I’ve discovered a fundamental truth: when I step into a bookstore or a craft store, I’m going to walk out with a full shopping bag.
This used to only be the case with bookstores (and is the biggest reason I avoid them whenever possible). But I’ve developed a hardcore yarn addiction this pas year. That combined with my inability to pass up a good clearance deal adds up to T-R-O-U-B-L-E whenever I’m within eyesight of a Michaels or AC Moore.
Let me put it in perspective: I have a yarn trunk. Not a yarn bag or a yarn box. I have an old-used-for-traveling-pre-suitcases trunk filled from bottom to top with yarn pretty much all bought on clearance.
What sparked this yarn addiction? I began knitting baby blankets.
There are no babies in the near future for me, and I don’t know anyone currently pregnant. The best I can figure is that I decided knitting a blanket for a baby was a good jumping off point for figuring out how to knit a full-sized blanket. And since blanket patterns typically require several hundred feet or more of yarn… well, that’s how I ended up with a yarn trunk.

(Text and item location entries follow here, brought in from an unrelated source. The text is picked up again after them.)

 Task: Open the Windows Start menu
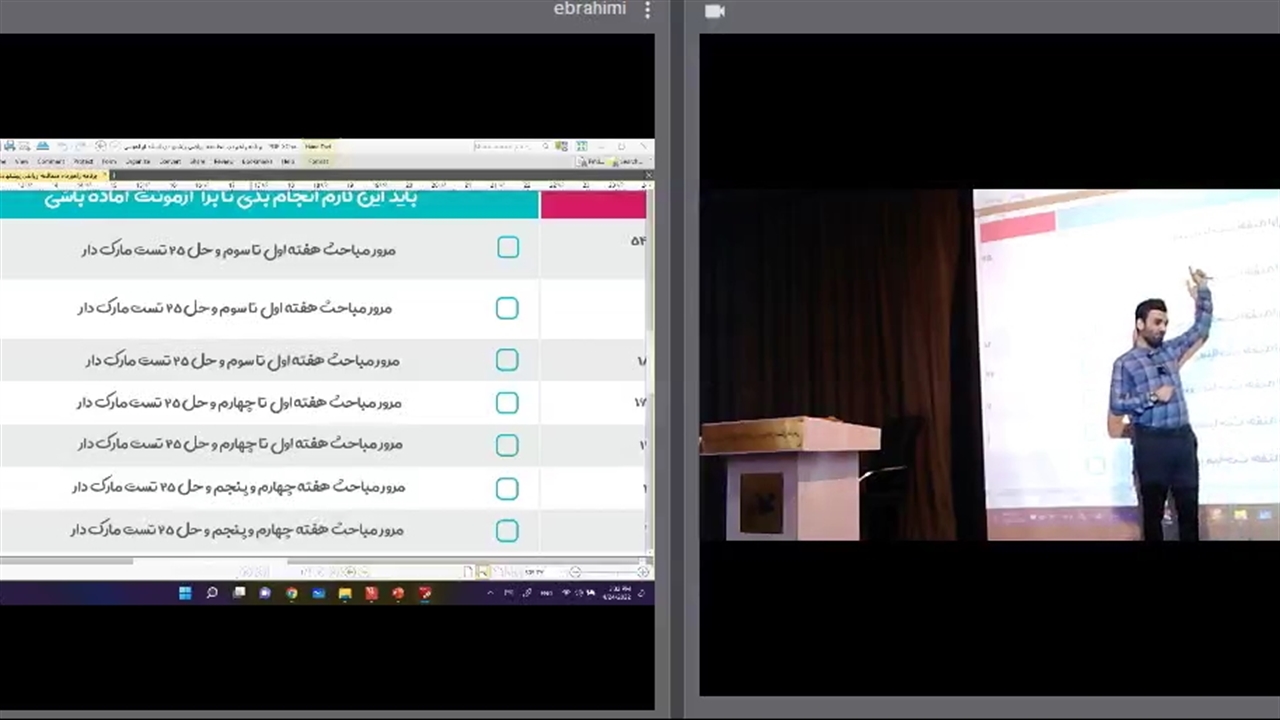point(185,593)
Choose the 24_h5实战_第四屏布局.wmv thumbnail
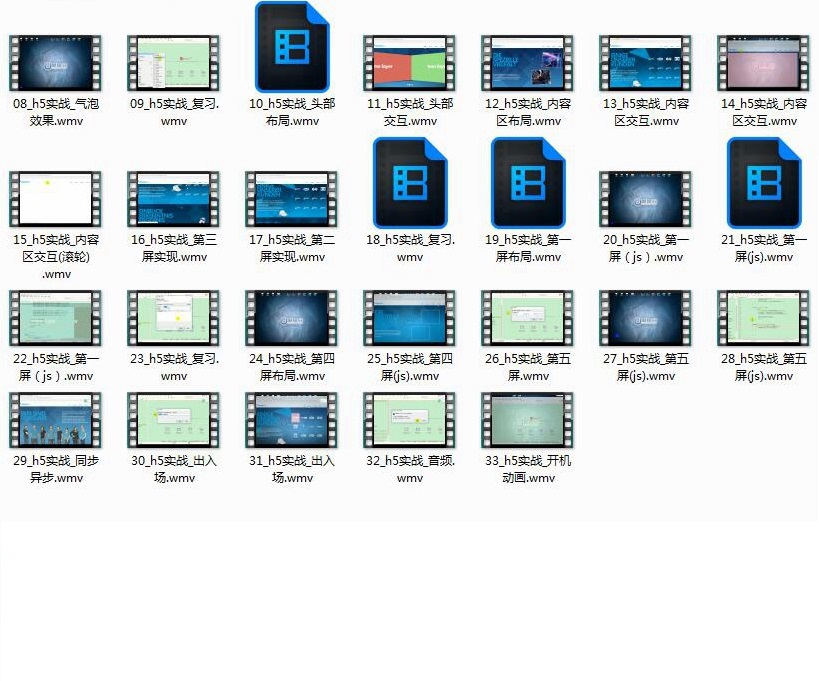 click(x=291, y=318)
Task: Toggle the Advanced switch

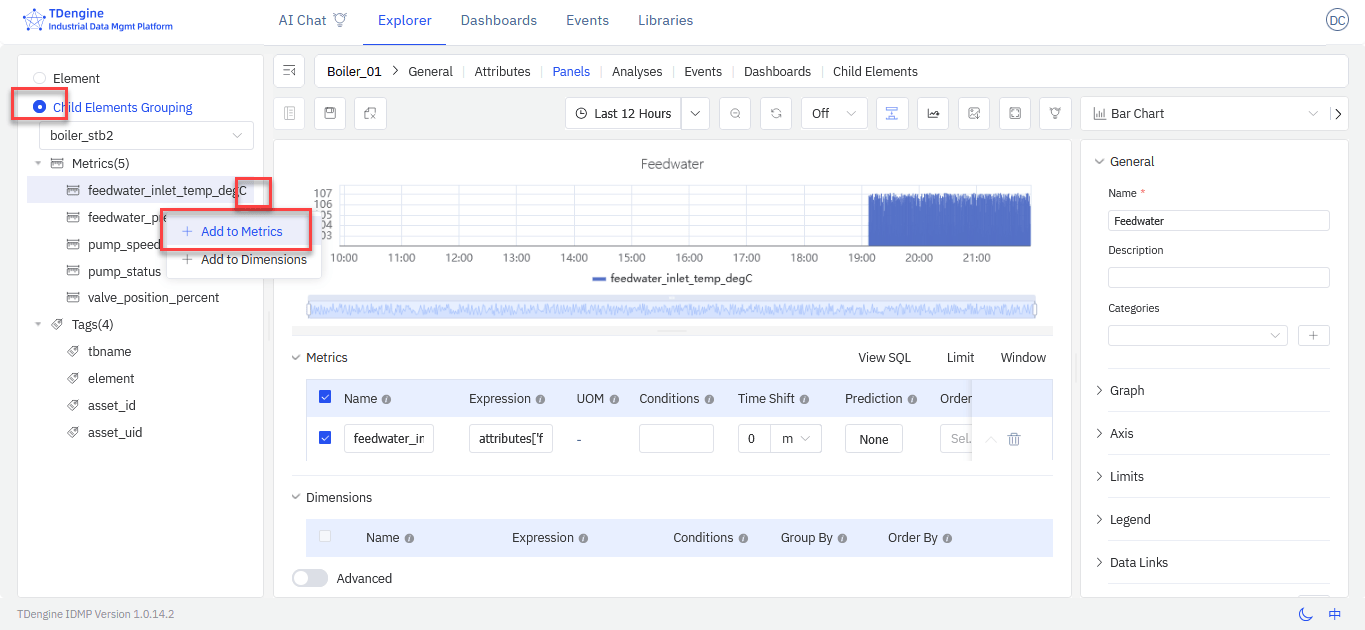Action: coord(310,578)
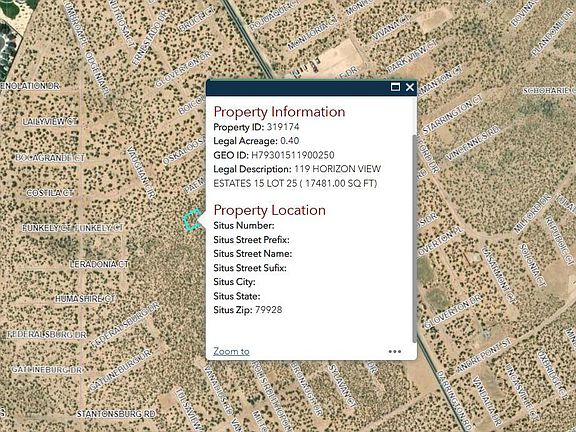Click the Leradonia Ct map label

(x=99, y=264)
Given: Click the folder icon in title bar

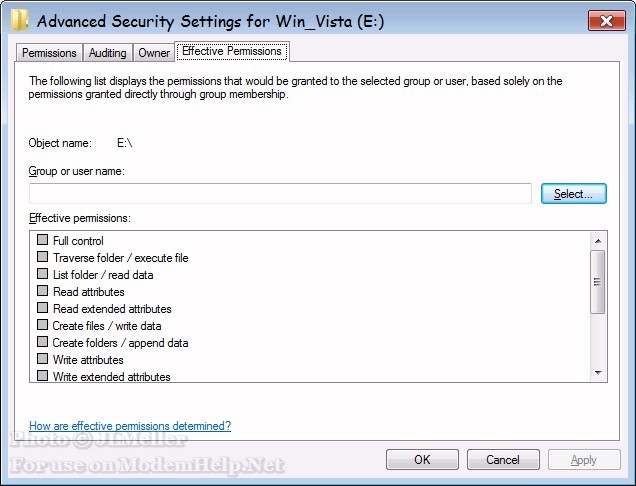Looking at the screenshot, I should click(x=19, y=20).
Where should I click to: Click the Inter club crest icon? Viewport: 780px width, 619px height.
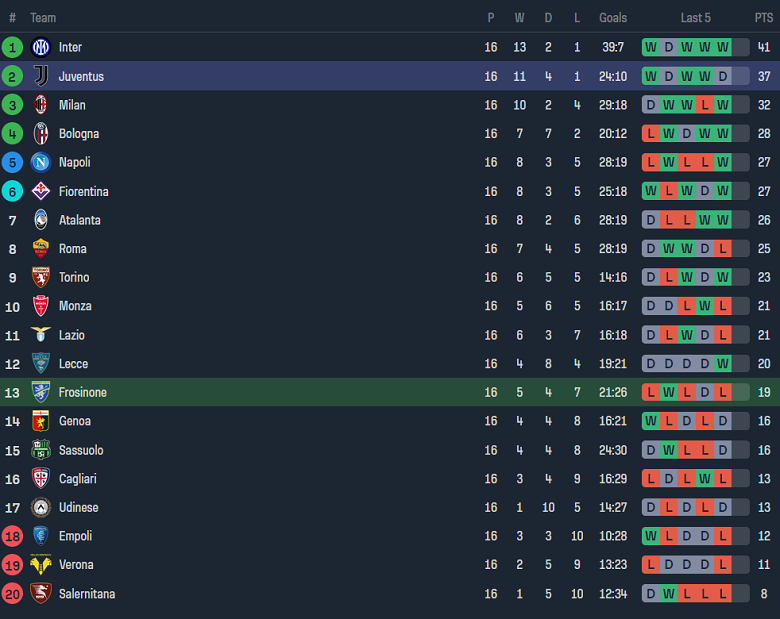[41, 47]
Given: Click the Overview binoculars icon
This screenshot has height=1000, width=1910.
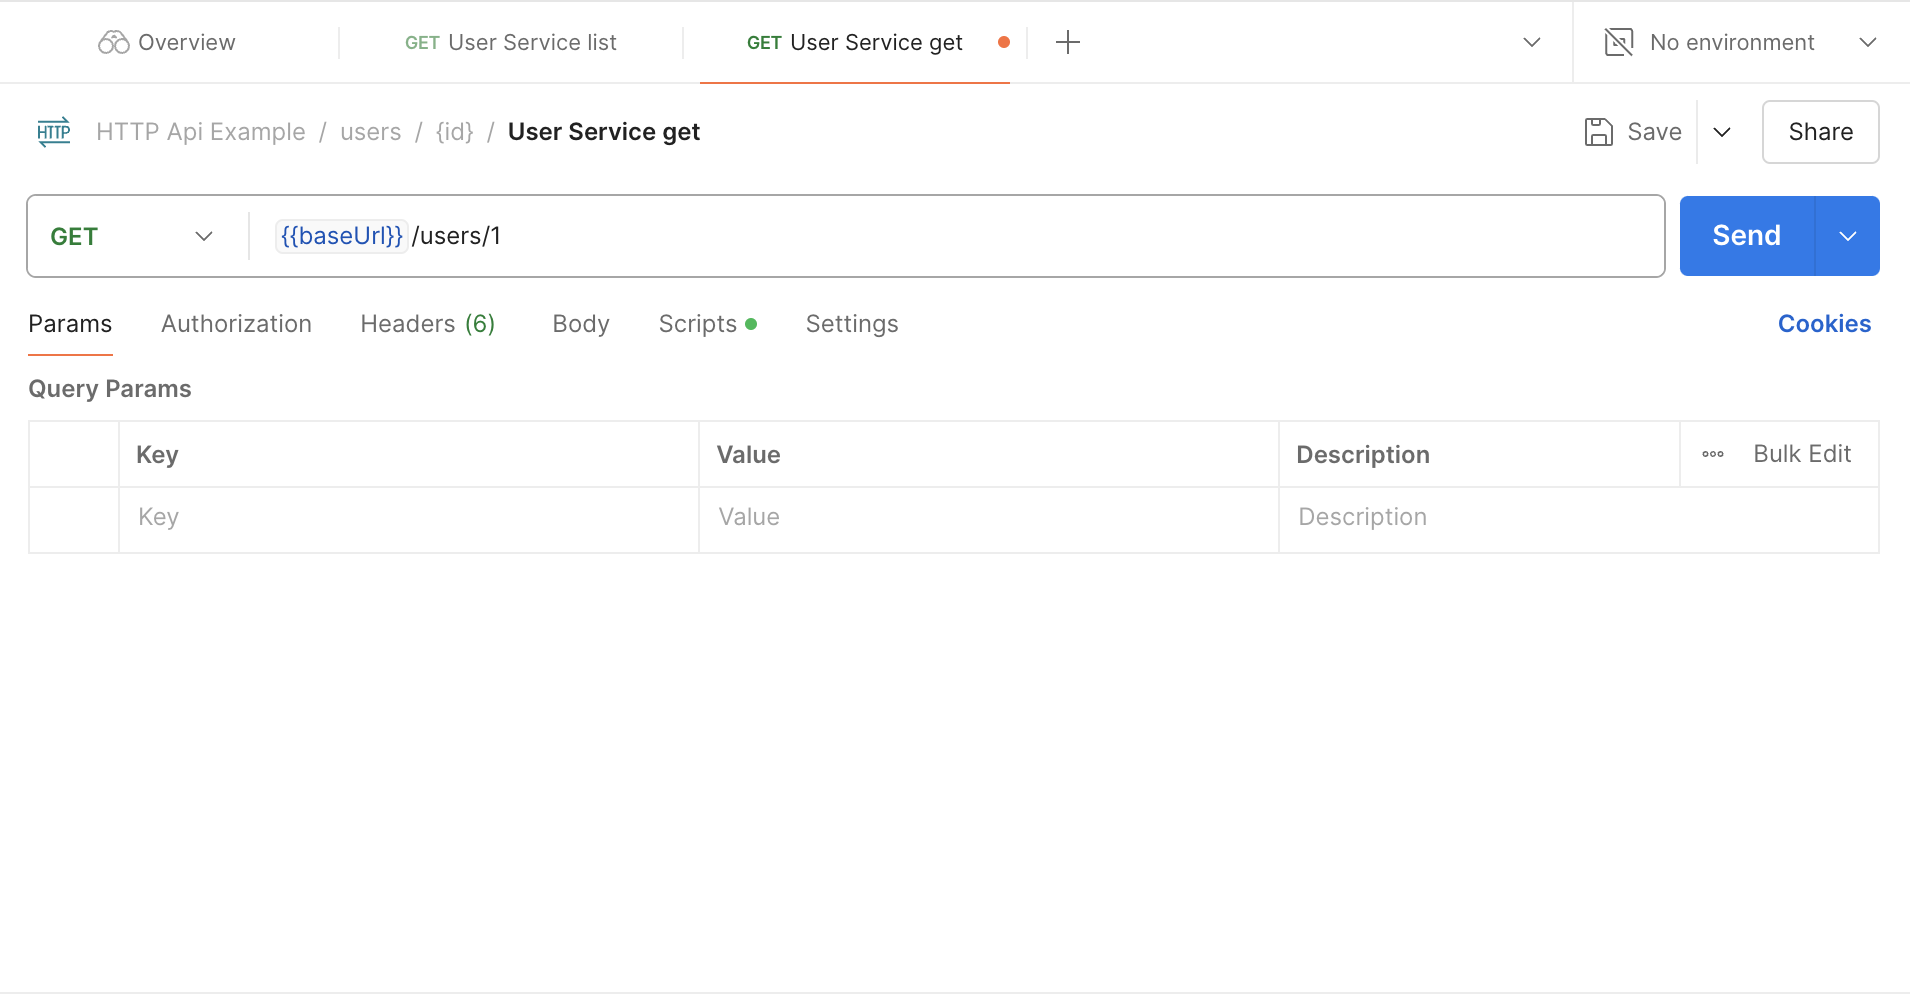Looking at the screenshot, I should (x=113, y=42).
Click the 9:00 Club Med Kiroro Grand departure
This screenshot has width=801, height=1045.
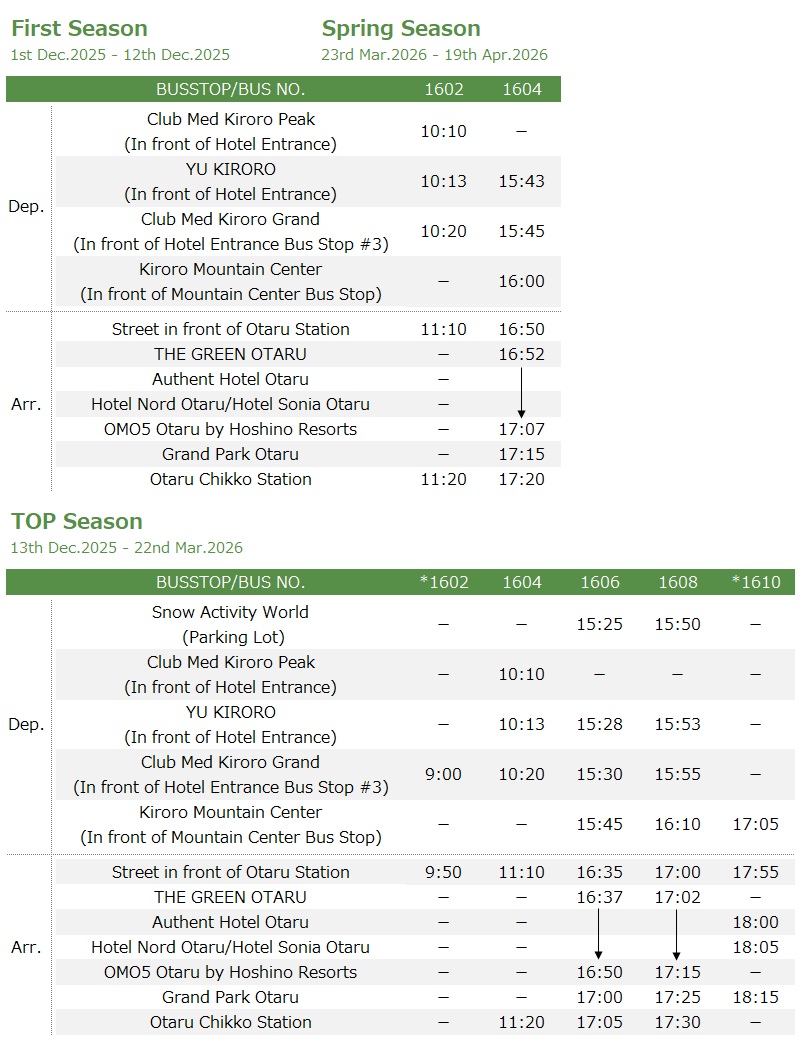tap(443, 774)
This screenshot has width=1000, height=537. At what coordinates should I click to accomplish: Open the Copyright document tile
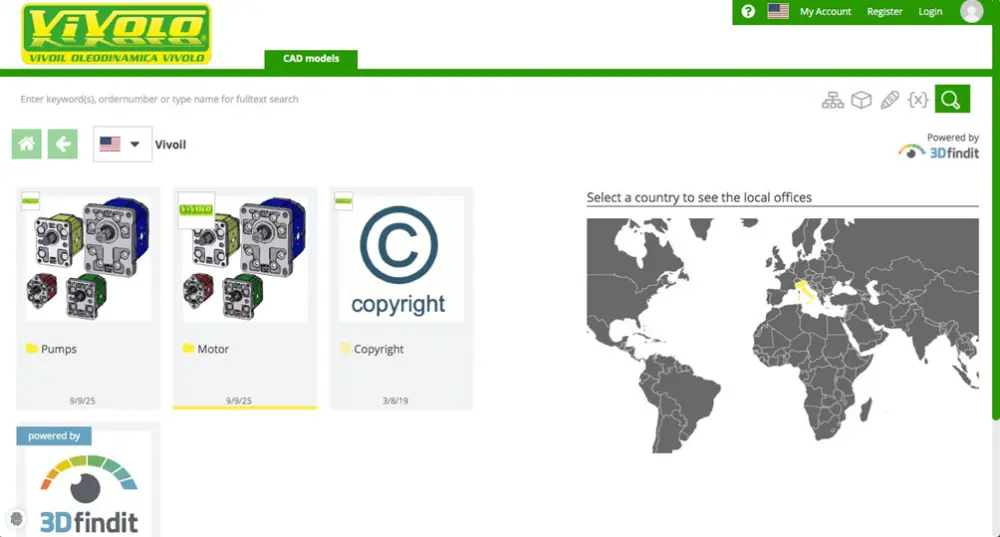pos(400,258)
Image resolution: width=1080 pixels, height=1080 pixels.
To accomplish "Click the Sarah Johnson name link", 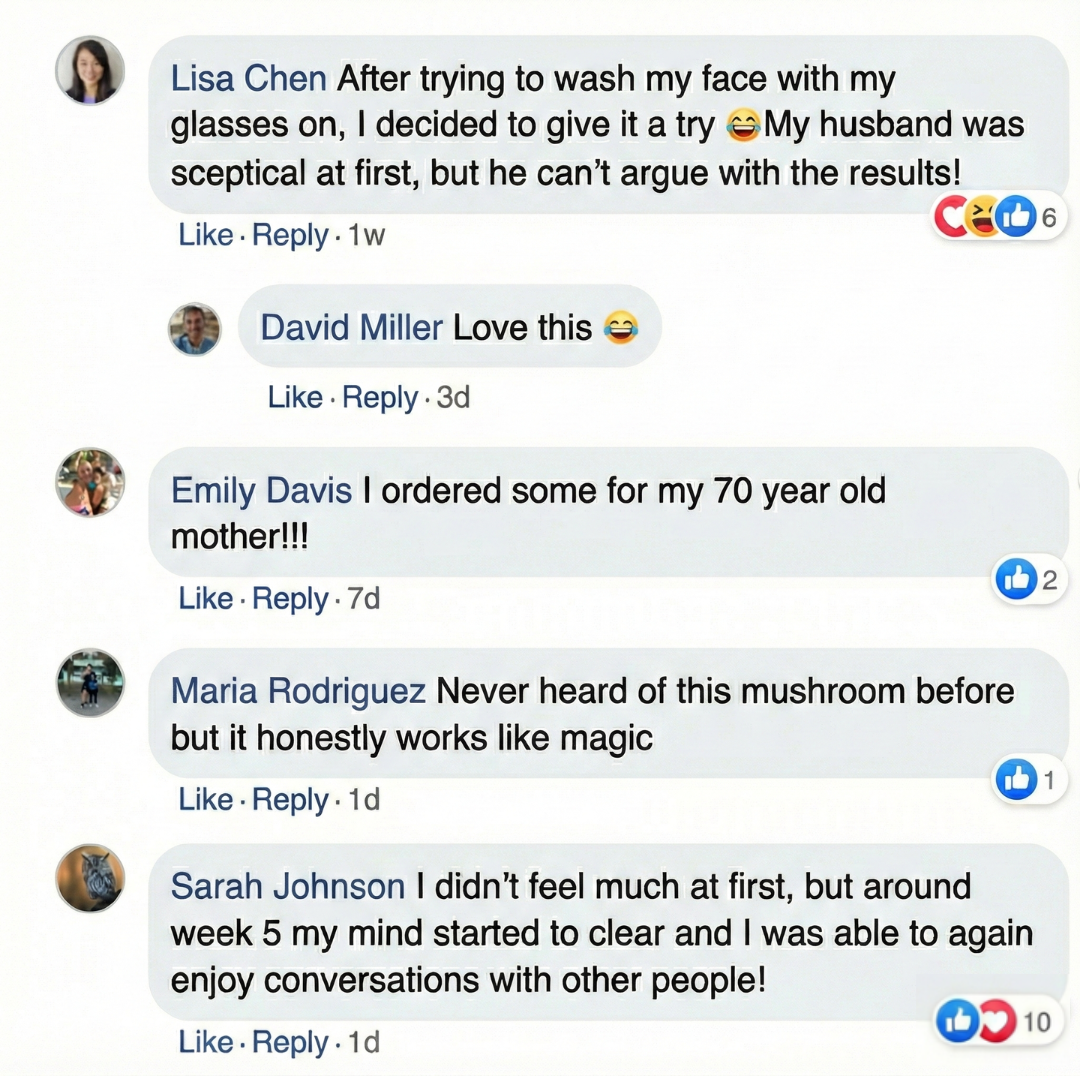I will point(288,887).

I’ve branched out in terms of knitting patterns on Pinterest and Ravelry. I’ve made a stuffed polar bear, fingerless gloves, coffee cup sleeves, and even a poncho in addition to blankets.
One particular hat pattern has been my go-to of late. It’s a winter hat that’s just a simple garter stitch. Translation: I mindlessly knit while watching Netflix and not f-up the pattern. Plus even if I pick up the project for five minutes here and there, I can usually finish a hat per week. (Double plus: each hat uses up half a big skein of yarn, making room for new yarn faster.)
The hats are pretty thick and will hold up in a good chill. So my first thought was to gift them to friends back in Massachusetts, but they already own more winter hats than they know what to do with. I know I sure did.
North Carolina doesn’t get as cold as Massachusetts and gets only a small fraction of the snow. Yet people still need winter hats. So why not give them to charity?
I set myself a goal: knit five hats by December to donate to a local shelter. That goal is getting revised to ten since it’s August and I’m already on hat number four. I may decide to revise that goal again in the fall depending on how much time I spend mindlessly knitting.
Whether I produce more than ten hats or not, I know two things for certain: people who need warm hats will get them this winter, and I’m going to have so much room for clearance yarn.